Sous-vide ("under vacuum") is the cooking method you've been reading about everywhere. You seal ingredients in plastic bags and place them in hot water (around 60C) for a long time (sometimes over 24 hours). Famous example is the 45-minute egg, discovered when Parisian food scientists argued whether it takes 10 minutes to boil the perfect egg. The answer: doesn't matter, so long as the temperature is 64C, near as dammit. The process is ideal for meat.
Our foremost practitioners are Sahrawat, Gault, Peter Thornley (Bracu) and Michael Meredith (Meredith's). Gault: "You can vacuum-pack a steak, say, with an anchovy and butter marinade. You poach it slowly in the pack, so all the juices and the aromas stay in the meat, and that means all the flavour, and you just turn it out for a quick grill at the end."

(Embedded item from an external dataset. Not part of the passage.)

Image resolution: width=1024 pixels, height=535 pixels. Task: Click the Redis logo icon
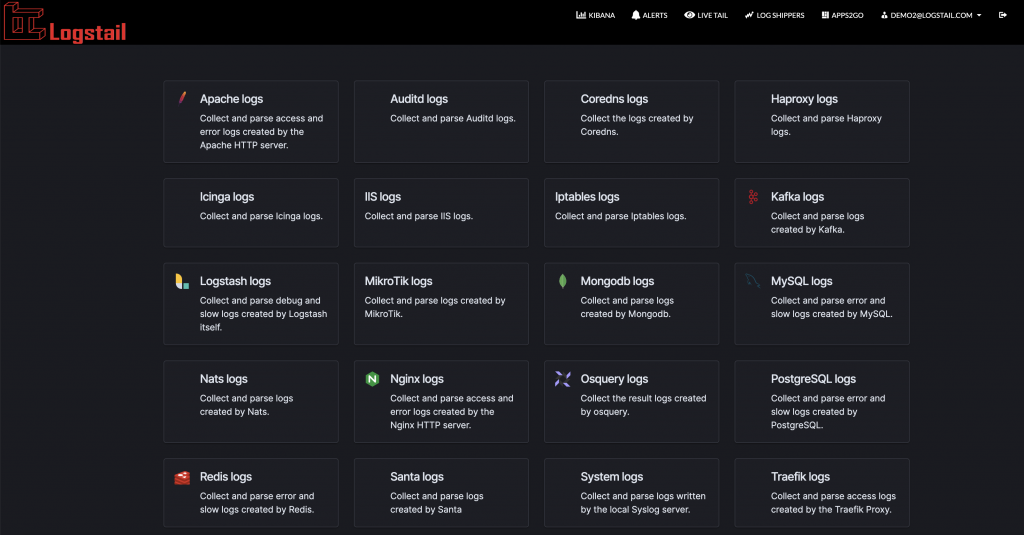click(x=182, y=477)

Wright is enthusiastic: "It really does work, I've had one for years. Cook an egg for 40 minutes and it's perfect. It's given more versatility, especially for cooking big, hearty meat dishes." Marriage is scornful, believing it detracts from the art and nuance of traditional cooking.

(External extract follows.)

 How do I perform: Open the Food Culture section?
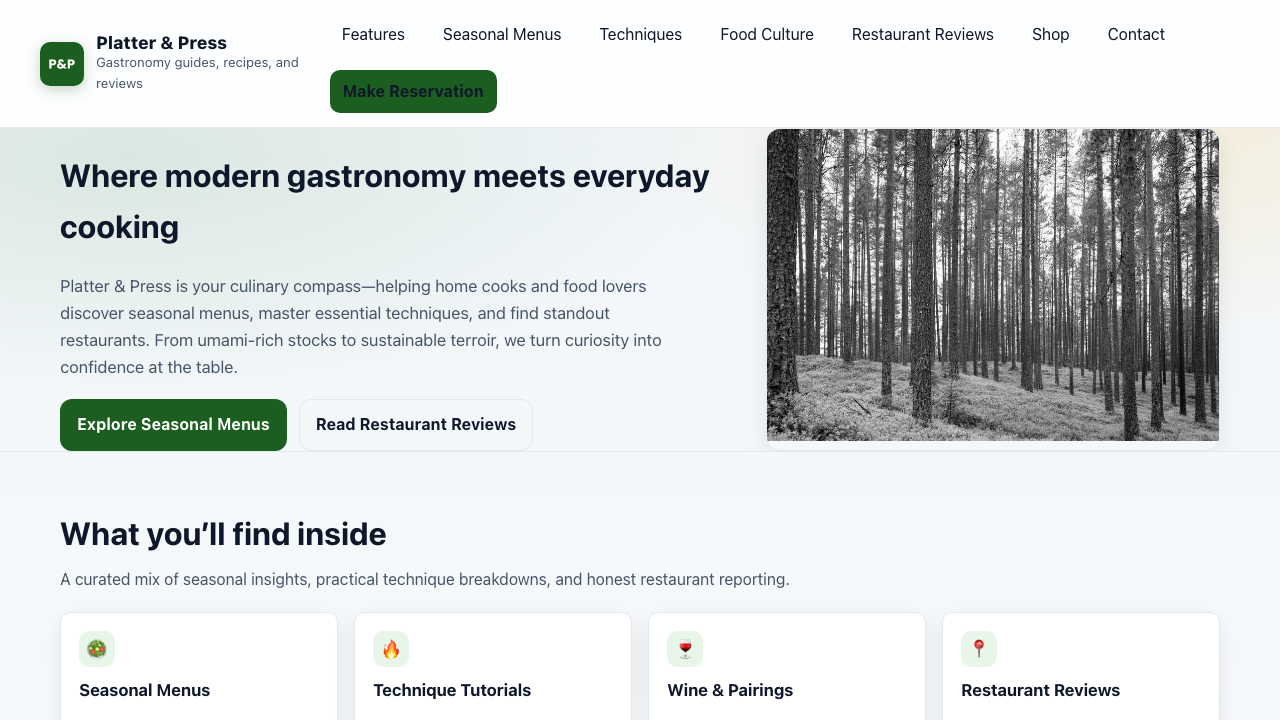pyautogui.click(x=767, y=34)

Got your head around that? Let's try "spherification". Developed by the same scientists, refined by Ferran Adria at El Bulli, it's a technique for creating new dishes and flavour combinations. You inject a liquid with an agent such as agar-agar, which allows it to form a solid sphere that remains liquid on the inside. From there the chef can come over all Jackson Pollock with flavours - Thornley, gorse-flower pavlova; Gault, foie gras and green peppercorn ice cream. Wright is cautious: "Loads of people are trying it around Auckland right now. The originators have been experimenting for 20 years. They know what they're doing, and have tried and discarded a lot of ideas until they've found what works."

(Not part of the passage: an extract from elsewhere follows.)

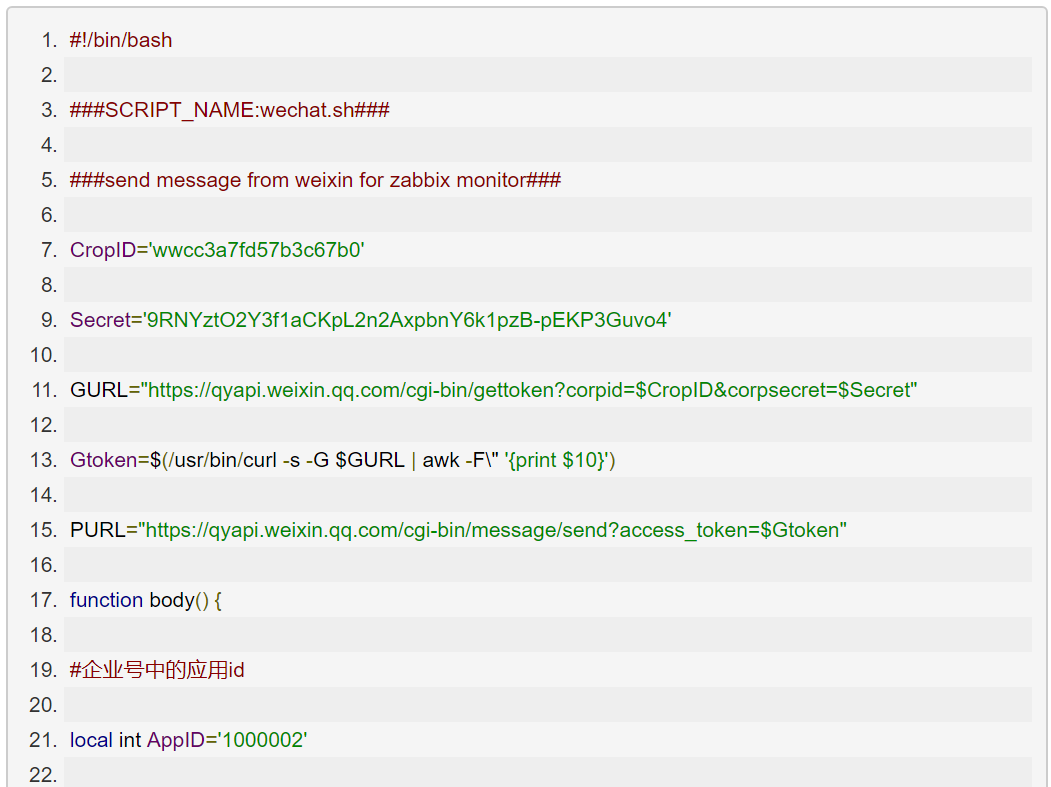Click the #!/bin/bash shebang line
Screen dimensions: 1051x787
pos(121,40)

T is for truffles. Believe it or not, there are around 100 truffieres in Aotearoa, growing mainly black Perigord truffles (They got our kiwifruit cuttings. We got their olives, wine and cheeses) and are finding their way on to menus near you.
Tzatziki, the tapas-bar appetiser of strained yoghurt, cucumbers, garlic, salt and olive oil, and herbs, has grown up and is found on the side of restaurant plates. Often at The Grove.
Wright wants me to mention tofu "because vegetarianism is coming into its own". Well, I've done it.
U is for umami. Japanese prize the fifth taste sensation after salt, sweet, sour and bitter. Call it "savoury" and think of sticky goo on roast-potato skin or fried chicken, or the taste of parmesan or roquefort.
V is for Vietnam's exhilarating, hot, sour, salty and sweet food - lemon grass, lime leaves, chilli, coriander leaf and mint; sticky, fragrant rice and beansprout- and prawn-filled rice-paper rolls. If your idea of adventurous eating is still Thai or Indian, get down to Dominion Rd.
And for Valrhona, but we're going to talk about that below, and you mustn't be greedy.
W is for wasabi, the green paste that makes sushi and sashimi so delectable. Try these ideas: stir the hot gunge into mayonnaise or smear lightly on cold roast beef.
One minute's silence for the whitebait harvest, which - as Wright points out - worsens with each September. Wonder how long we'll be able to enjoy patties, with white bread and butter, at Matakana Market on Saturdays?
X - yes, there is one - is for Xocopili. French chocolate manufacturers Valrhona cook up this entirely legal Venezuelan marching powder from 72 per cent cocoa and spices including curry and chilli pepper. It adds an original flavour to white meats, lamb, fish, fresh or dried vegetables. No, you won't find it at Pak'n Save. Yes, it will impress when dropped into after-dinner conversation.
Y is for yakitori bars. Japanese tapas is so much lighter, offers so many more tastes (and is a heck of lot more wallet-friendly) than what's peddled in its European equivalents. Yes, we have faves. Not telling you: it's hard enough to get into them now.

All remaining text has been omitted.